A word-for-word reproduction of the data below is needed, with no pictures in it.

Dataset:
○ ○ ○ ○ ○
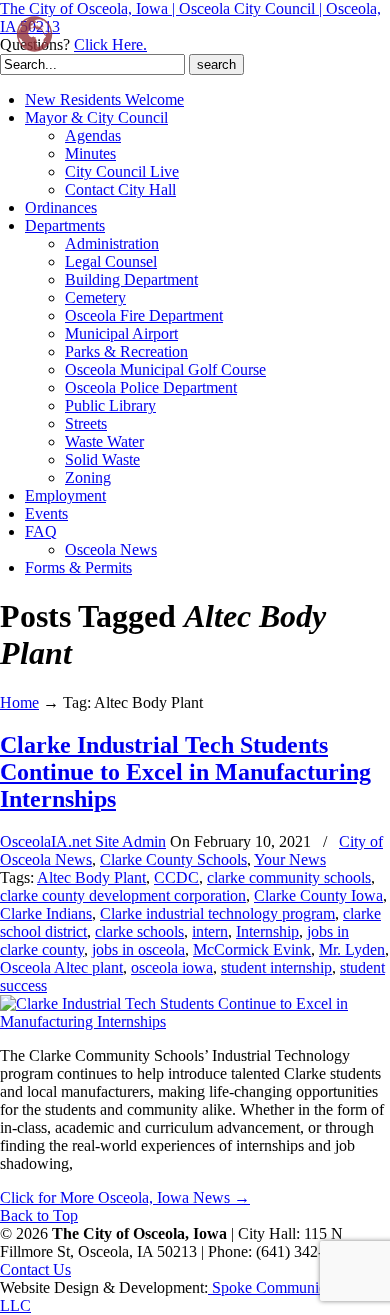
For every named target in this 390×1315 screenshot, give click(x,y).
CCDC (176, 877)
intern (210, 931)
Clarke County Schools (173, 859)
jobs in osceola (138, 949)
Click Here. (110, 44)
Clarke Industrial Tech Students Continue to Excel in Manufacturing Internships (185, 772)
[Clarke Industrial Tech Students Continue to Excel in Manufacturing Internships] (195, 1021)
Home (19, 702)
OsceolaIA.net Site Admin (83, 841)
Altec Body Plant (91, 877)
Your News (290, 859)
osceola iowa (172, 967)
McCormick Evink (252, 949)
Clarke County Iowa (318, 895)
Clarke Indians (46, 913)
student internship (276, 967)
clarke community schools (289, 877)
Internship (267, 931)
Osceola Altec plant (61, 967)
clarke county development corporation (123, 895)
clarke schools (139, 931)
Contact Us (35, 1269)
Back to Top (39, 1215)
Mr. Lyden (352, 949)
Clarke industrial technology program (217, 913)
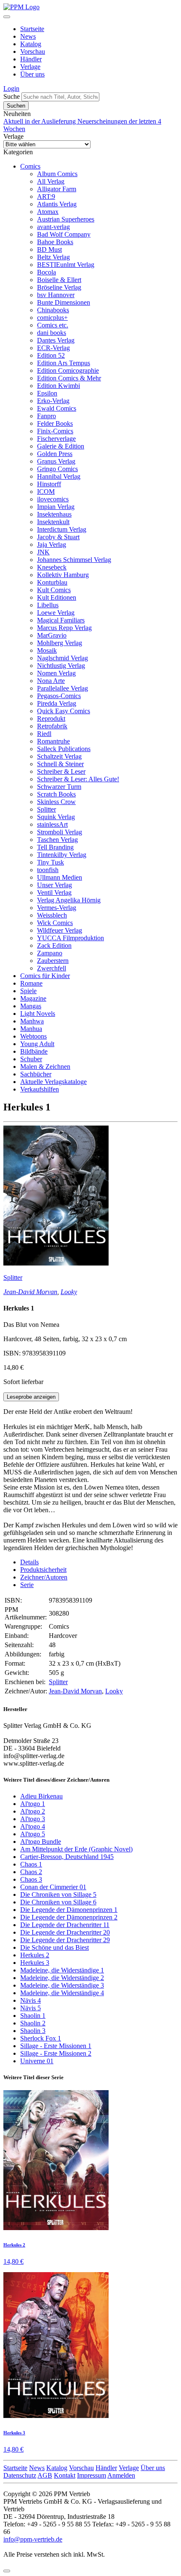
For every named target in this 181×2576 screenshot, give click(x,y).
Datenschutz (19, 2475)
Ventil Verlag (54, 892)
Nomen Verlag (56, 673)
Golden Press (54, 453)
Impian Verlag (56, 506)
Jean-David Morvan (30, 1291)
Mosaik (47, 650)
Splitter (46, 809)
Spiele (28, 990)
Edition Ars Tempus (63, 362)
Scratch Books (56, 794)
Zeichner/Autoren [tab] (43, 1577)
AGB (44, 2475)
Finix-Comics (55, 431)
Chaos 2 (31, 1871)
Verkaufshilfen (39, 1089)
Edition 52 (51, 355)
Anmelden (121, 2475)
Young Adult (37, 1043)
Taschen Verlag (57, 839)
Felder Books (55, 423)
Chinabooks (53, 310)
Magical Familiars (61, 620)
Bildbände (34, 1051)
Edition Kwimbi (58, 385)
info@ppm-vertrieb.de (32, 2539)
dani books (51, 332)
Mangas (30, 1006)
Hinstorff (49, 484)
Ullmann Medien (59, 877)
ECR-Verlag (53, 347)
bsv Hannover (56, 294)
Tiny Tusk (50, 862)
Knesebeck (52, 567)
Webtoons (33, 1036)
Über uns (32, 74)
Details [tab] (29, 1562)
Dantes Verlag (56, 340)
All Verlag (50, 181)
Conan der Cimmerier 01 (53, 1886)
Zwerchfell (51, 968)
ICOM (46, 491)
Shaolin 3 (32, 2030)
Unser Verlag (54, 885)
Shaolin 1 (32, 2015)
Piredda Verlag (56, 703)
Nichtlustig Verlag (61, 665)
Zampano (49, 953)
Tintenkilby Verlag (61, 854)
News (28, 36)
○ ○ ○ ○ ○
Result for this exercise:
For every named target in this 390×1315 screenshot, give click(x,y).
CCDC (176, 877)
intern (210, 931)
Clarke County Schools (173, 859)
jobs in osceola (138, 949)
Click Here. (110, 44)
Clarke Industrial Tech Students Continue to Excel in Manufacturing Internships (185, 772)
[Clarke Industrial Tech Students Continue to Excel in Manufacturing Internships] (195, 1021)
Home (19, 702)
OsceolaIA.net Site Admin (83, 841)
Altec Body Plant (91, 877)
Your News (290, 859)
osceola iowa (172, 967)
McCormick Evink (252, 949)
Clarke County Iowa (318, 895)
Clarke Indians (46, 913)
student internship (276, 967)
clarke community schools (289, 877)
Internship (267, 931)
Osceola Altec plant (61, 967)
clarke county development corporation (123, 895)
clarke schools (139, 931)
Contact Us (35, 1269)
Back to Top (39, 1215)
Mr. Lyden (352, 949)
Clarke industrial technology program (217, 913)
For every named target in this 181×2576 screenshot, give click(x,y).
Datenschutz (19, 2475)
Ventil Verlag (54, 892)
Nomen Verlag (56, 673)
Golden Press (54, 453)
Impian Verlag (56, 506)
Jean-David Morvan (30, 1291)
Mosaik (47, 650)
Splitter (46, 809)
Spiele (28, 990)
Edition Ars Tempus (63, 362)
Scratch Books (56, 794)
Zeichner/Autoren [tab] (43, 1577)
AGB (44, 2475)
Finix-Comics (55, 431)
Chaos 2 (31, 1871)
Verkaufshilfen (39, 1089)
Edition 52 (51, 355)
Anmelden (121, 2475)
Young Adult (37, 1043)
Taschen Verlag (57, 839)
Felder Books (55, 423)
Chinabooks (53, 310)
Magical Familiars (61, 620)
Bildbände (34, 1051)
Edition Kwimbi (58, 385)
info@ppm-vertrieb.de (32, 2539)
dani books (51, 332)
Mangas (30, 1006)
Hinstorff (49, 484)
Ullmann Medien (59, 877)
ECR-Verlag (53, 347)
bsv Hannover (56, 294)
Tiny Tusk (50, 862)
Knesebeck (52, 567)
Webtoons (33, 1036)
Über uns (32, 74)
Details [tab] (29, 1562)
Dantes Verlag (56, 340)
All Verlag (50, 181)
Conan der Cimmerier 01 (53, 1886)
Zwerchfell (51, 968)
ICOM (46, 491)
Shaolin 3 (32, 2030)
Unser Verlag (54, 885)
Shaolin 1 (32, 2015)
Piredda Verlag (56, 703)
Nichtlustig Verlag (61, 665)
Zampano (49, 953)
Tintenkilby Verlag (61, 854)
News (28, 36)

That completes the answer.